**What you should do**
Return all entries word for word, but drop any images.

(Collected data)
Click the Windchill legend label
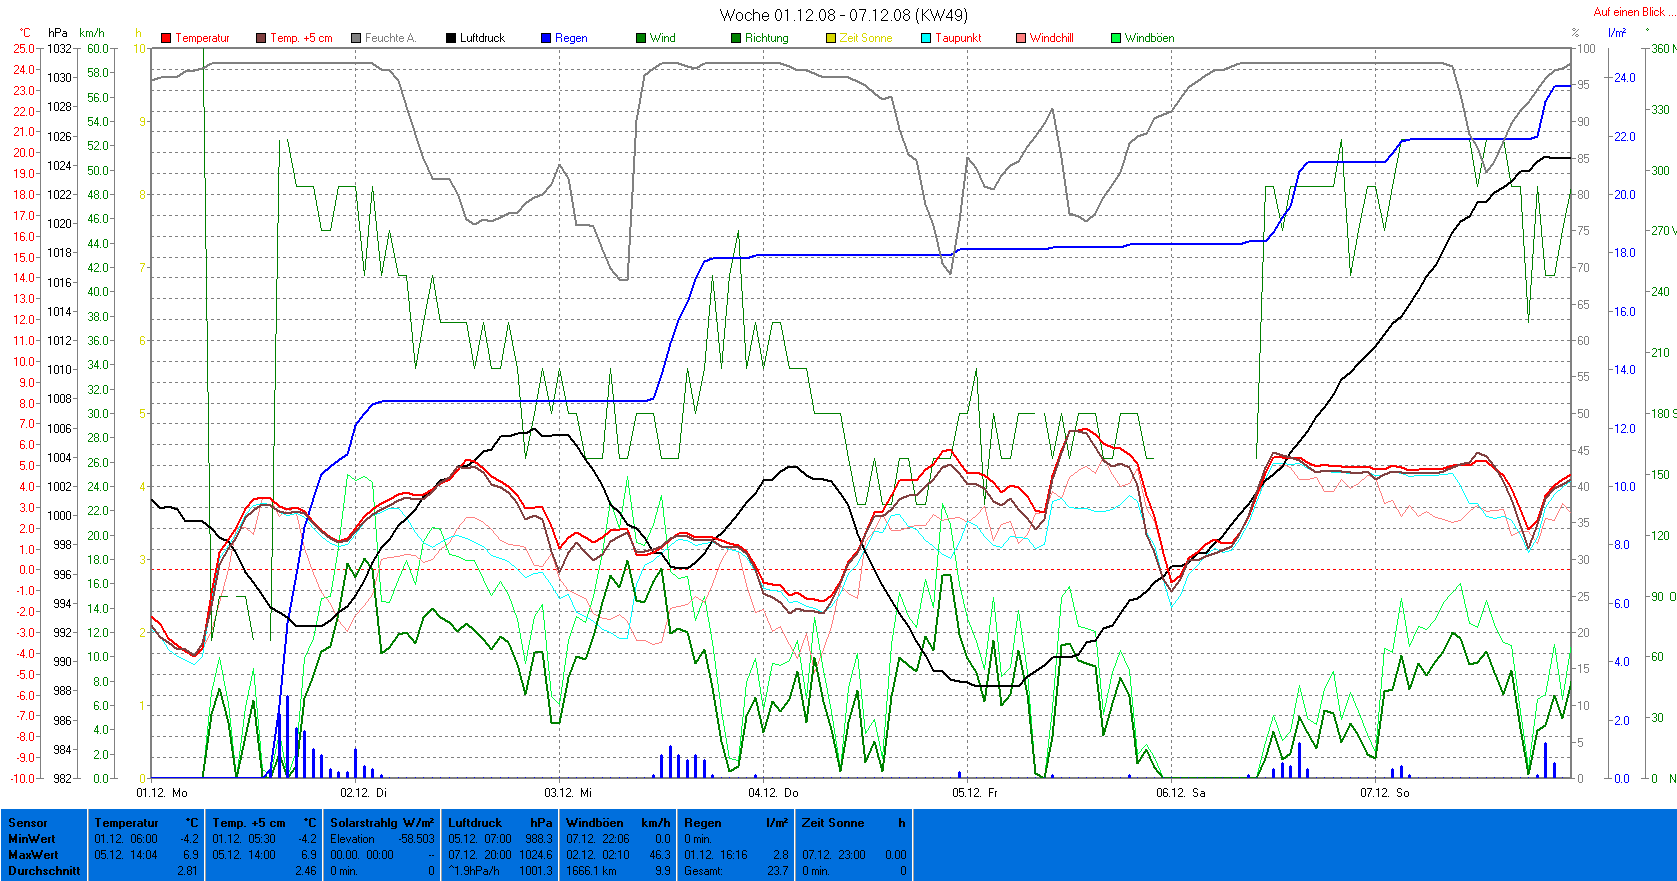Viewport: 1677px width, 881px height. (1051, 38)
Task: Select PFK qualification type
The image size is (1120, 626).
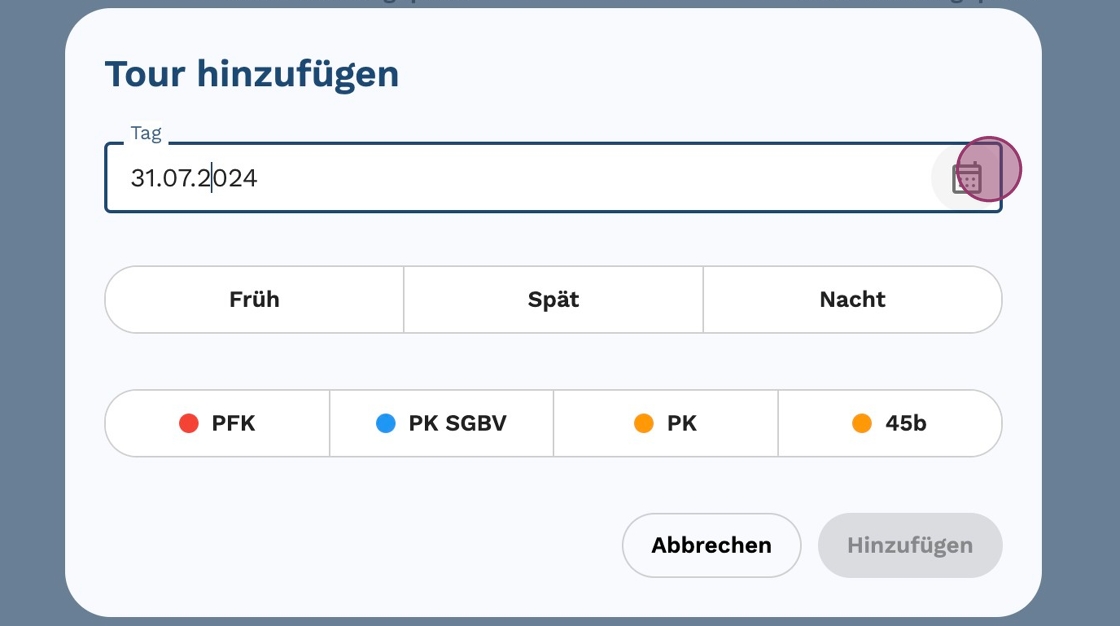Action: click(218, 424)
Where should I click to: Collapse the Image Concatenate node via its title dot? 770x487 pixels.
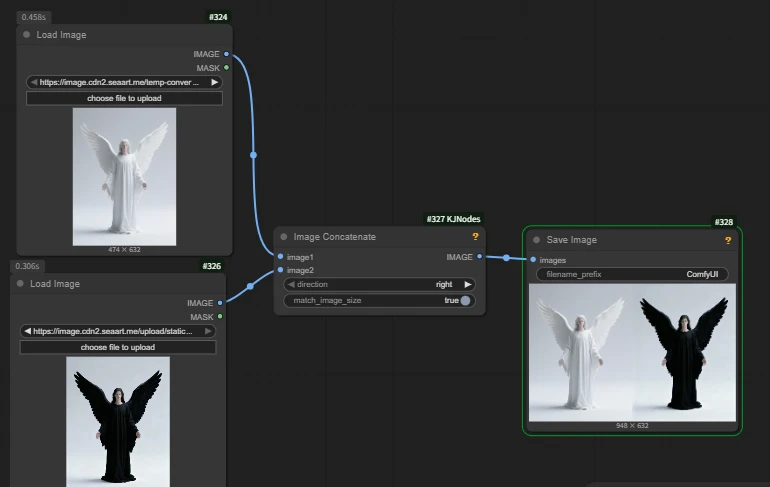point(284,237)
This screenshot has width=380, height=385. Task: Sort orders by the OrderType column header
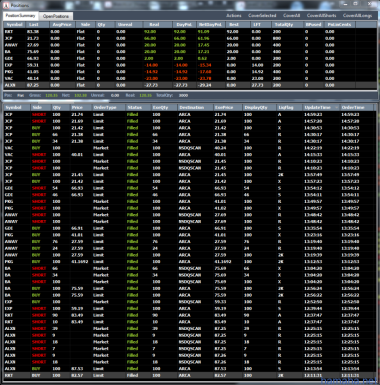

**Completed exercise**
Click the Windchill legend label
Viewport: 1677px width, 881px height. (1051, 38)
Task: Select PFK qualification type
The image size is (1120, 626).
Action: click(218, 424)
Where should I click to: Collapse the Image Concatenate node via its title dot? 770x487 pixels.
point(284,237)
This screenshot has width=380, height=385. Task: Sort orders by the OrderType column header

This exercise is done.